# [作業一覧]
(a) 家族の暴力を扱った抽出テキストでは、筆者がファシリテーターとして何よりも大切な役割だと考えているのは何ですか。
(b) 家族の暴力を扱った抽出テキストを、最後の文の後から書き継いでください。

# [抽出テキスト]
②「どのようなことを、どのようにしてきたのかを聞かせてくれますか」と伝える。
③「どんな苦労があったんでしょう」と質問をする。
・自助グループでの「言いっぱなし、聞きっぱななし」を一周目に取り入れている点が大きな特徴だ。
後半は、ファシリテーターとしてコメントするようにしているが、筆者の役割は何よりも場の安全性の確保だと考えている。どんな発話内容でも否定されないための防御壁になること、そして参加者の一週間の行動を肯定的に評価する言葉を忘れず、とにかく、ねぎらうことが不可欠である。
・習慣的にアルコールを飲んで家族を困らせる父親、その妻である母親と子どもたち。この三者それぞれに対して、依存症、共依存、アドルと・チルドレン(AC)という別個の名前がつけられた。
・育児機能を主として担うのは母親であるという前提で述べたい。自分自身が抱える問題で母親がせいいっぱいになる場合には、次の四種類が考えられる。
①なんらかの心理的精神的な問題がある
②母親がDVを受けている
③貧困の影響
④自分と親との関係に翻弄されてしまう
・『月白の道』丸山豊著
「私たちはおたがいに心の虫歯をもっていたほうがよい。ズキズキと虫歯がいたむたびに、心のおくの一番大切なところが目ざめてくる」
・DVと虐待は、名前こそ違っても、一つの家庭の中で起こる「家族の暴力」です。
・そもそも加害者は、配偶者を殴ってもそれがDVに当たるなどとは思わず、殴らせる相手が悪いと思っていますので、それがDVと指摘されると逆切れします。いっぽう、殴られている人は自分が悪いからだと信じているので、自らを責めるばかりでそれ以外の世界や生き方を想像することができません。
・ではなぜ、加害者は家族に対して暴力を振るうのでしょうか。心理学では、幼いころに親との関係で安定感や安心感を獲得できなかったことを「
アタッチメント形成不全」と呼びます。これはいわゆる愛情不足ではなく、あくまで子どもにとっての安心感が欠如していることを指しています。この人たちが成長し、親になった時、自分の子が泣き止まなかったり、言うことを聞かないといった不快な反応を示すと、ケアや優しさではんく、「自分の存在を否定された」「敵意を向けられた」と感じて、子どもに対して怒りや不快感を示してしまう場合があります。配偶者に対しても同様の反応を示せば、これが虐待やDVになる危険性は高いでしょう。全ての加害者に当てはまるわけではありませんが、幼少時のアタッチメントの欠如はその後の家庭生活に深刻な影響を及ぼすのです。
・参加者の多くは「怒りを我慢する方法を勉強しにきました」と語りますが、大切なのは、怒りの感情を抑えたり、封じ込めたりすることではありません。怒るのはどんな認知によるのかを知り、それを変えることです。
もう一つは、怒りを感じた時、その表現を変えることです。怒りを暴力・怒鳴る・無視といった行為でしか伝えられない選択肢の貧弱さが、DVとなります。そもそも怒りを完全になくすことは不可能ですし、感情に善悪はありません。相手を傷つけない、怯えさせない表現方法こそ、人間であることの証明でしょう。

# [利用可能データ]
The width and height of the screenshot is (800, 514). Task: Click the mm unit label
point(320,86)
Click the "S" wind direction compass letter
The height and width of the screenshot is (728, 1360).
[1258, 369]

# [解答欄]
(a) 場の安全性の確保です。

(b)
・私たちのような開業心理相談機関として経済的自立を果たしている存在が稀であることもあまり知られていない。
・DV加害者プログラムの参加男性たちの言葉を借りればこのようになる。
「妻は自分のことをDV加害者だというが、むしろ自分のほうが被害者だ」
「これだけ普段我慢しているのに、それを理解しようとせずにあんな口調で言われたら誰でもキレますよ」
・加害者は加害記憶を喪失する。しかし被害者は死ぬまでそれを抱える。これは筆者の正直な実感である。
・表紙を飾った三枚の絵(筆者の本)
わたしは
エゴン・シーレの絵が好きだ。多くの彼の絵には、まるで摂食障害者のような体躯の人物ばかりが描かれている。挑むような視線、形骸だけの肉体、そして装飾を削ぎ落したかのような表情の人物像は、まるで彼が21世紀の未来をすでに予見していたかのような錯覚におちるらせる。
感想;
本を読むということは知らないことを知ることなのでしょう。
そして自分の意識できる想像の世界が広がるように感じました。
信田さよ子さんを知りませんでしたが、虐待に取り組んでいる人々の間では有名な方だったようです。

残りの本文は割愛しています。